Currently, the result is that register_bcache returns -EINVAL, the echo command in /usr/lib/udev/bcache-register exits with a status of 1, the device is not registered, and the bcache device does not get created.  This is particularly troublesome if one's root filesystem happens to reside on said bcache device.

Fixing this will require changes in 2 places:

* The kernel function (register_bcache) needs to return a different error code
  when the device is (possibly temporarily) busy.  (It currently returns -EINVAL
  for all errors.)  -EBUSY seems like the obvious candidate.

* Userspace needs to use this information and try again in the "device busy"
  case.

I am going to attach several files to this bug that show a *possible* implementation of the approach outlined above.  I want to be very, very clear that I have no intention of playing the kernel patch bikeshed game.  My hope is that there is sufficient interest in making this work in Fedora that someone with sufficient "street cred" can get a response out of the folks on the linux-bcache mailing list.

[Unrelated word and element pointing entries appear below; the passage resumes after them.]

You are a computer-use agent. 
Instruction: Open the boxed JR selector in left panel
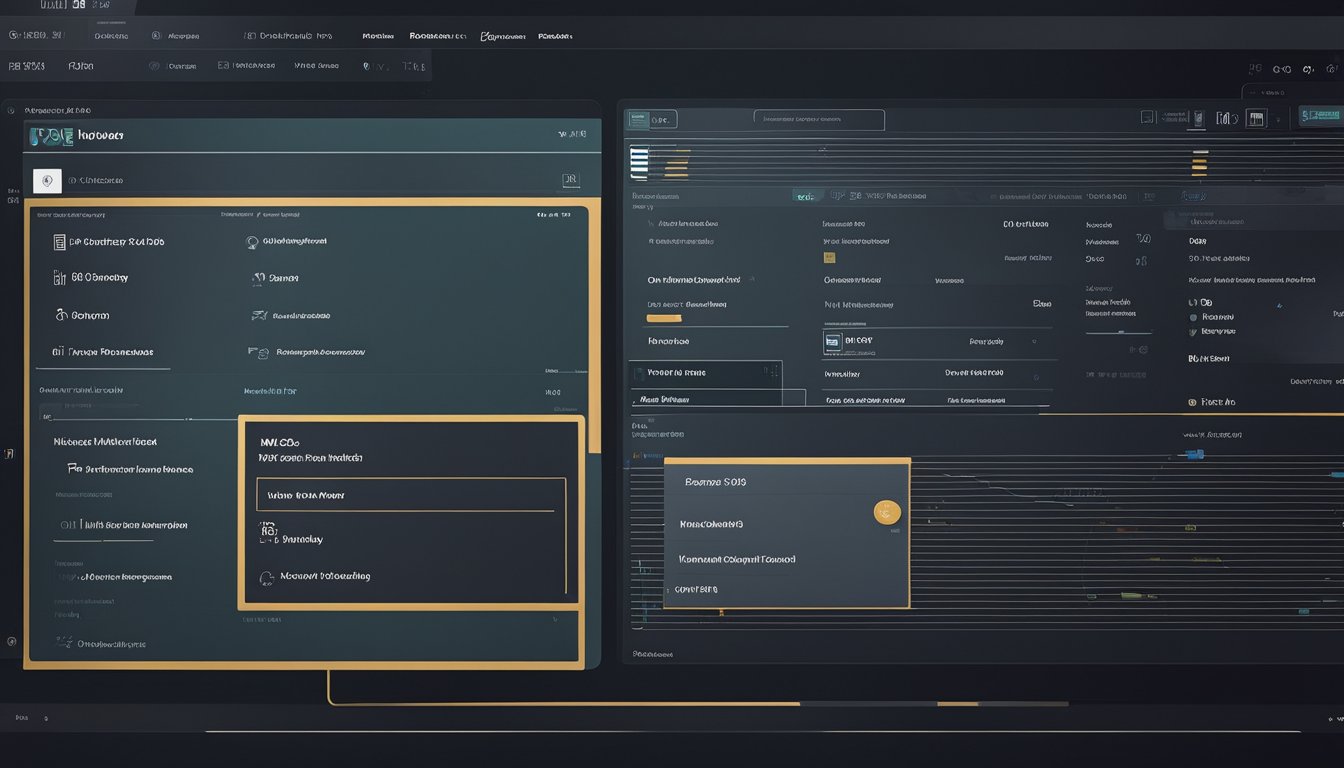pos(570,181)
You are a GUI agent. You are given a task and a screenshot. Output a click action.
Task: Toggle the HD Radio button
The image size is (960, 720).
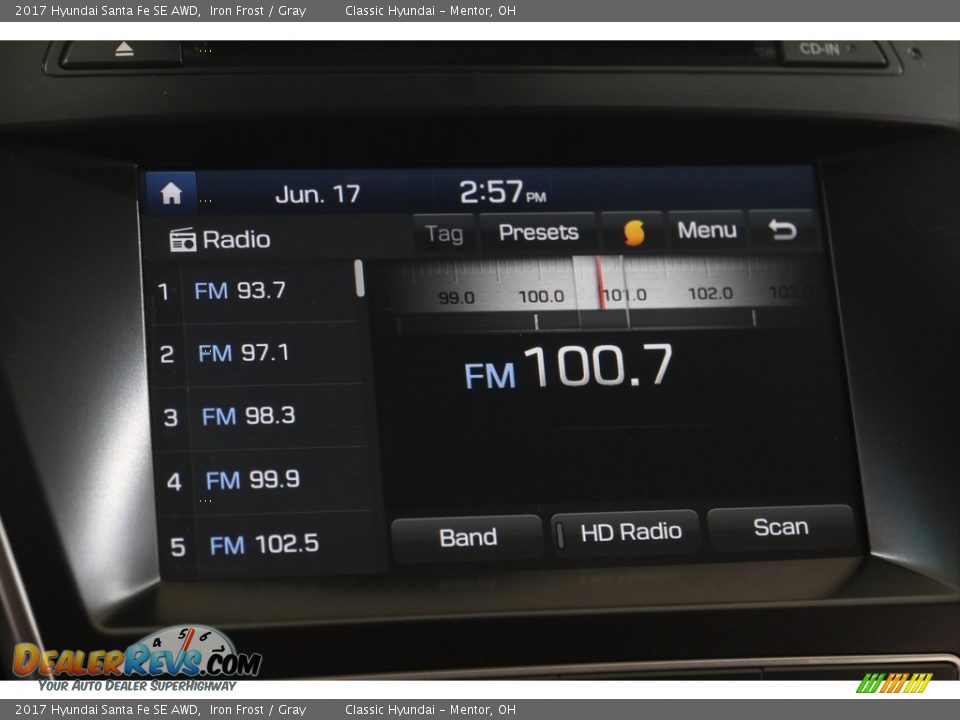pyautogui.click(x=625, y=533)
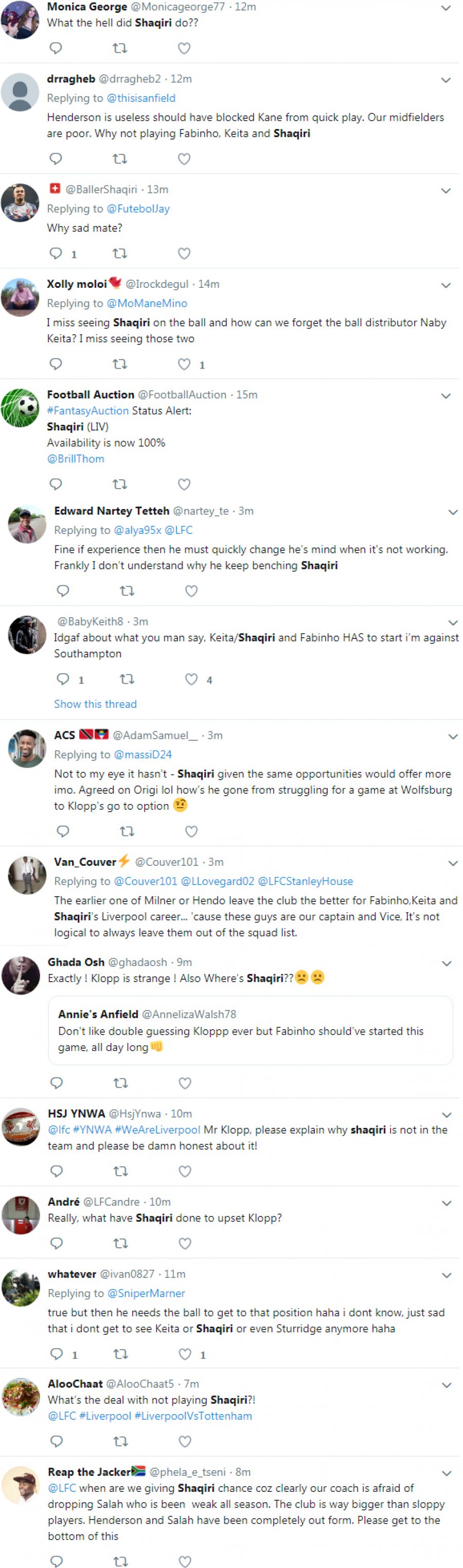
Task: Retweet ACS's tweet about Origi
Action: (x=127, y=831)
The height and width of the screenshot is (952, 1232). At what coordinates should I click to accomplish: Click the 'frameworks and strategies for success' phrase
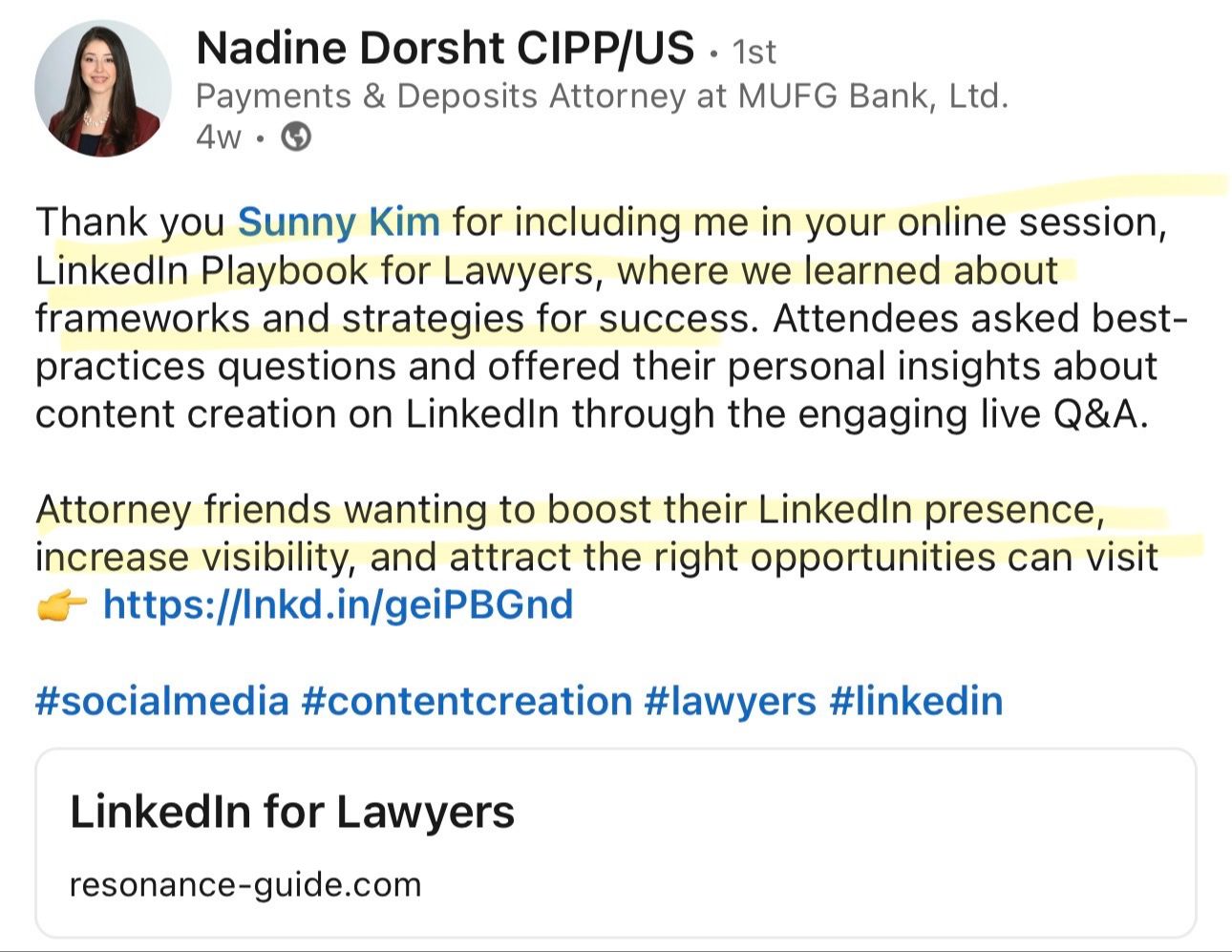coord(392,318)
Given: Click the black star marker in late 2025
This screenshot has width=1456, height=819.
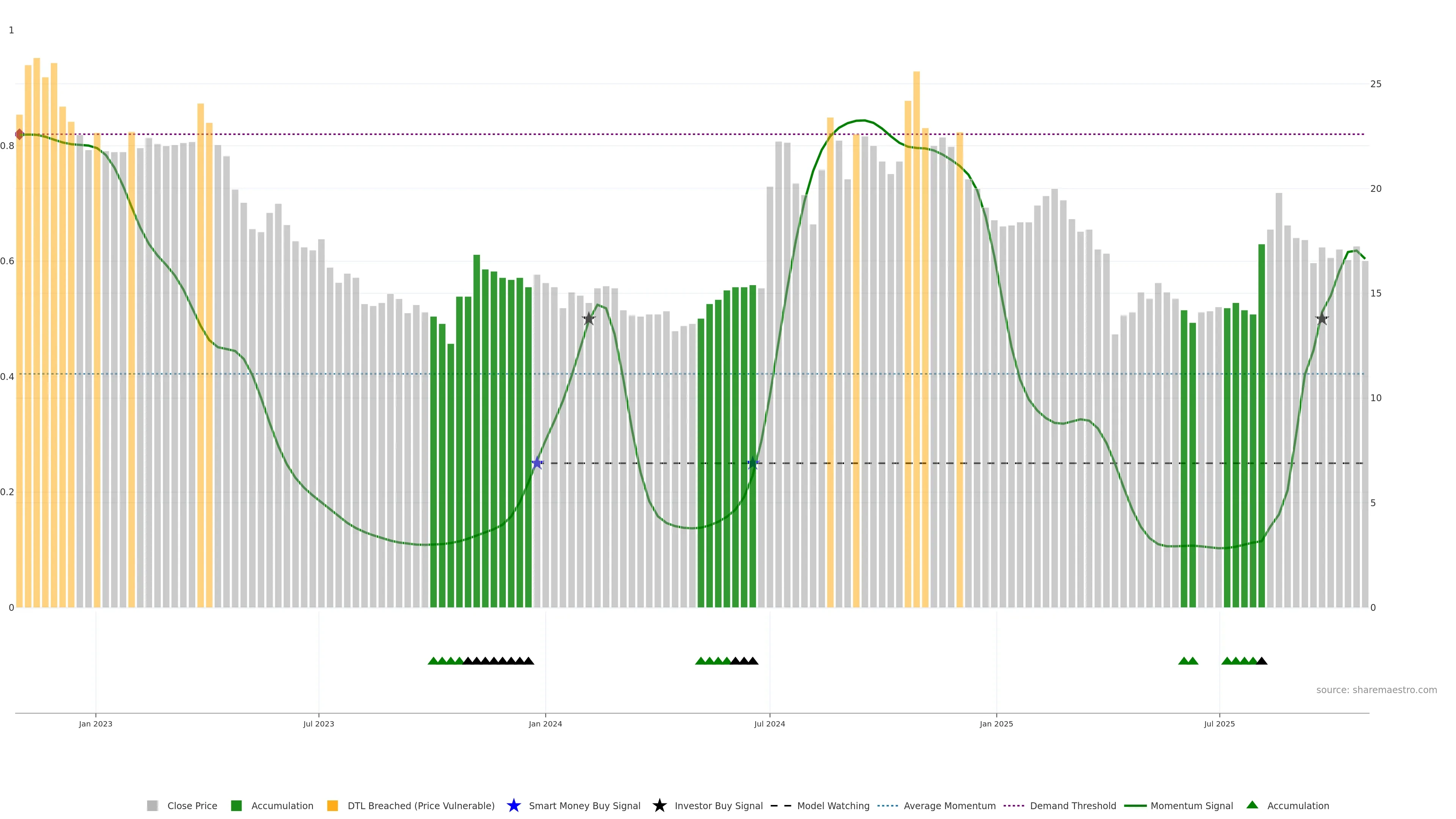Looking at the screenshot, I should click(x=1321, y=319).
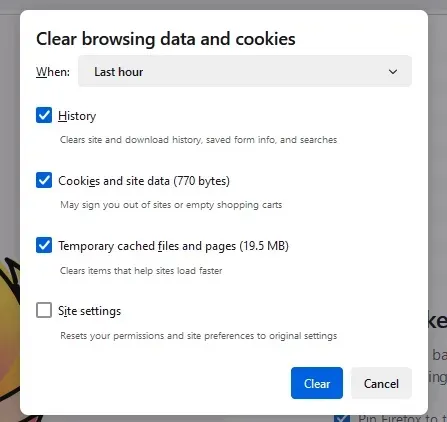Enable the Site settings checkbox
Image resolution: width=447 pixels, height=422 pixels.
tap(44, 310)

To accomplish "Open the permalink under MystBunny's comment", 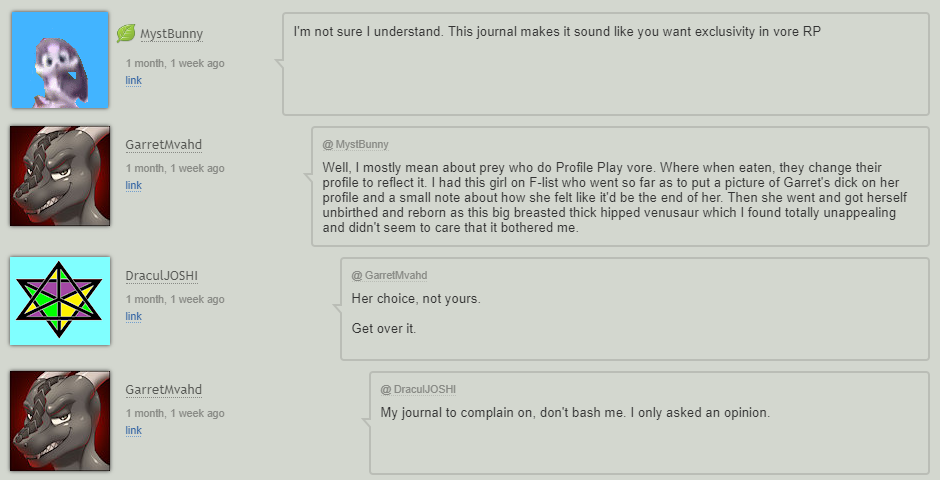I will [133, 80].
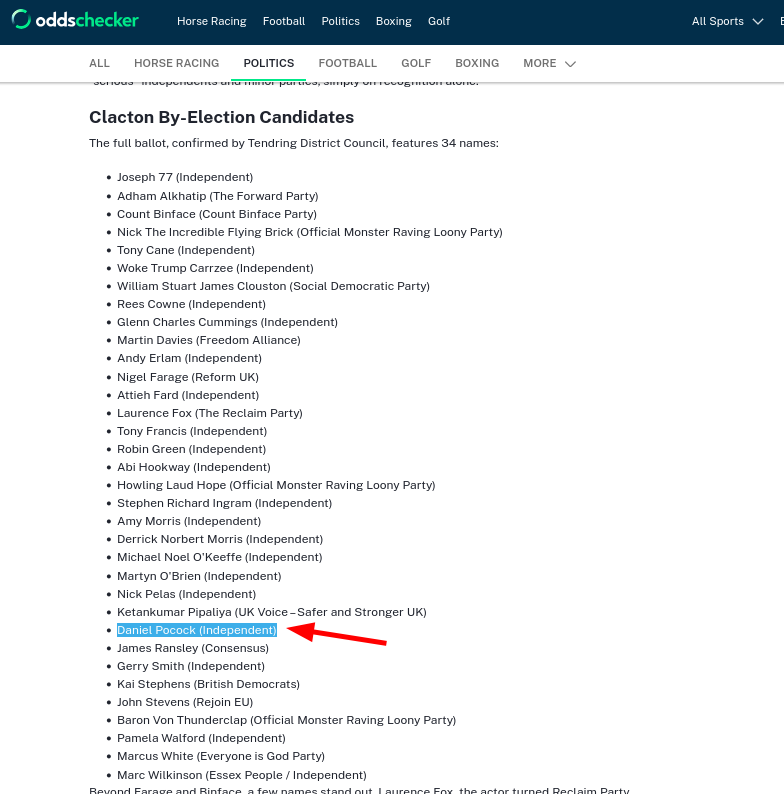
Task: Click the oddschecker logo icon
Action: 21,20
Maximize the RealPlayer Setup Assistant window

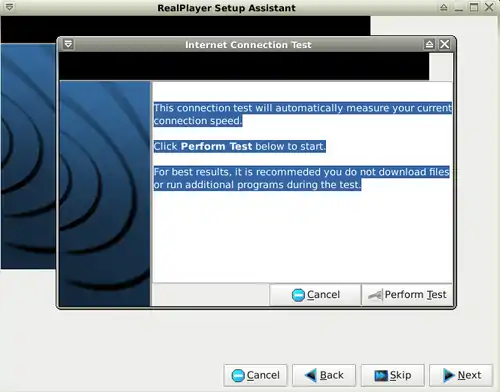click(474, 7)
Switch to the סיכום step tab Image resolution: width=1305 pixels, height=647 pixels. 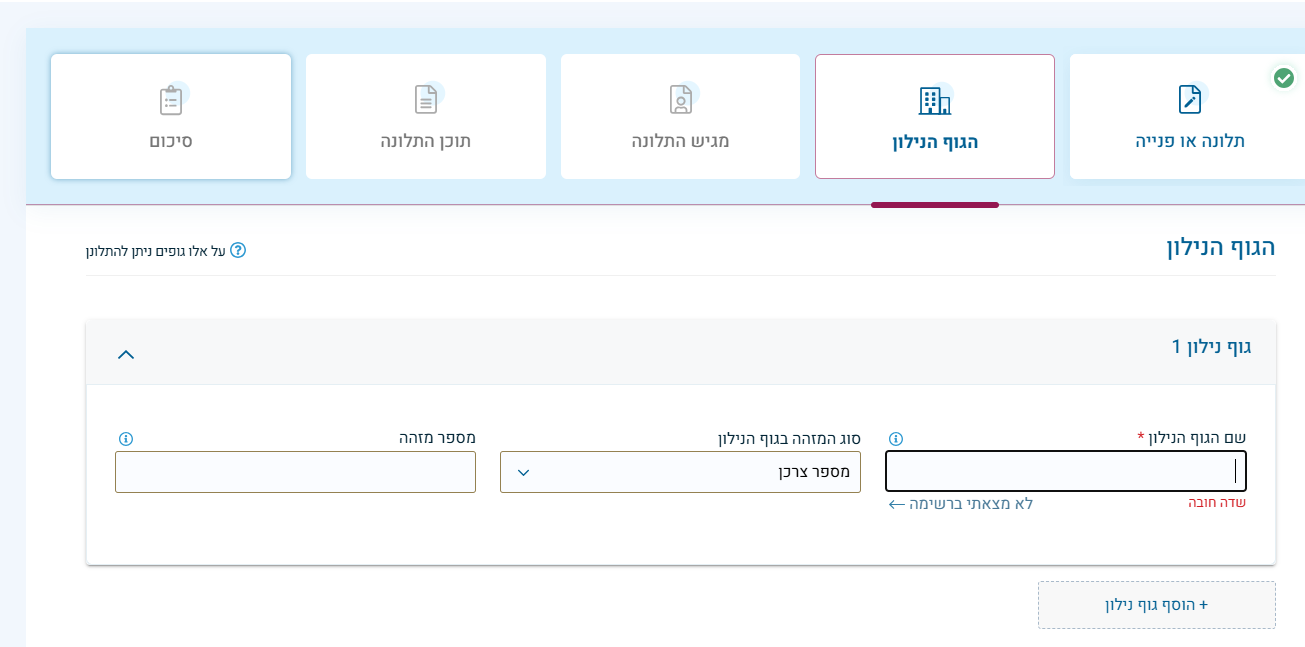point(171,117)
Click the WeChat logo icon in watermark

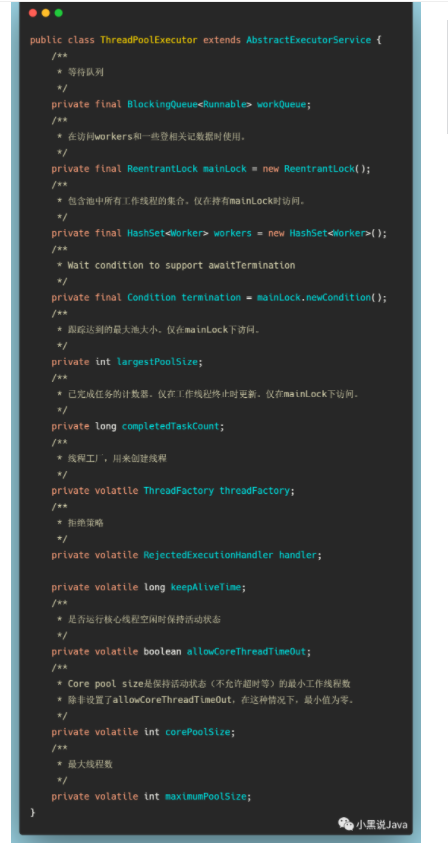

Comment 1 Ian Pilcher 2014-07-31 13:20:50 UTC
Created attachment 922917 [details]
C program to register a bcache device, trying again when appropriate

Comment 2 Ian Pilcher 2014-07-31 13:22:00 UTC
Created attachment 922929 [details]
Update bcache-register to use C helper

Comment 3 Rolf Fokkens 2014-08-13 19:52:36 UTC
Your suggested changes affect both the kernel and the userspace part. Bcache tools only covers the userspace part. So I agree with you it should be addressed upstream first.

I found your upstream post:
http://thread.gmane.org/gmane.linux.kernel.bcache.devel/2594

I must have received your post in the email, but it ascaped my attention. I'll join the discussion over there first, because reproducing the problem should be the first step.

Comment 4 Rolf Fokkens 2014-09-06 08:15:11 UTC
https://github.com/g2p/bcache-tools/issues/14

Comment 5 Rolf Fokkens 2014-10-04 06:44:23 UTC
Upstream needs to respond, but doesn't.